Non sequitur
Origem: Wikipédia, a enciclopédia livre.
Um non sequitur é um argumento no qual a conclusão não segue as premissas.[1] É uma falácia lógica. Entretanto, é usualmente utilizado para classificar um argumento onde a conclusão claramente nunca segue as premissas. Devido a ser uma falácia muito geral, tende a ter mais de uma classificação.
[editar] Exemplos
- Um gato é um animal;
- Eu sou um animal;
- Logo, sou um gato.
O argumento é falacioso pois as premissas 1 e 2 são verdadeiras, mas a conclusão 3 não. Este tipo de non sequitur é classificado também como afirmação da consequência.
- 1-Tudo tem que ter um princípio.
- 2- deus não tem que ter um princípio.
Você diz uma premissa como sendo verdadeira. Na frase seguinte coloca outra premissa como sendo verdadeira, mas essa segunda premissa afirma que a primeira é falsa!
- Hoje os pais não batem mais nos filhos, por isto vemos filhos batendo nos pais.

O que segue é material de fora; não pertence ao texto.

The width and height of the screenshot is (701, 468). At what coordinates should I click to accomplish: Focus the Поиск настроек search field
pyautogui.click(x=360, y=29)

- Deduz-se que os casos de filhos batendo nos pais existem por que os pais não batiam neles. Mas a conclusão não segue necessariamente à premissa, pois há filhos que foram educados com castigo e que também batem nos pais, outros não o fazem e há aqueles que não recebiam castigos e também não batem nos pais bem como há os que batem. Logo, pode haver outra causa para o fenômeno de filhos baterem em seus pais que não seja a ausência do castigo físico na educação infantil.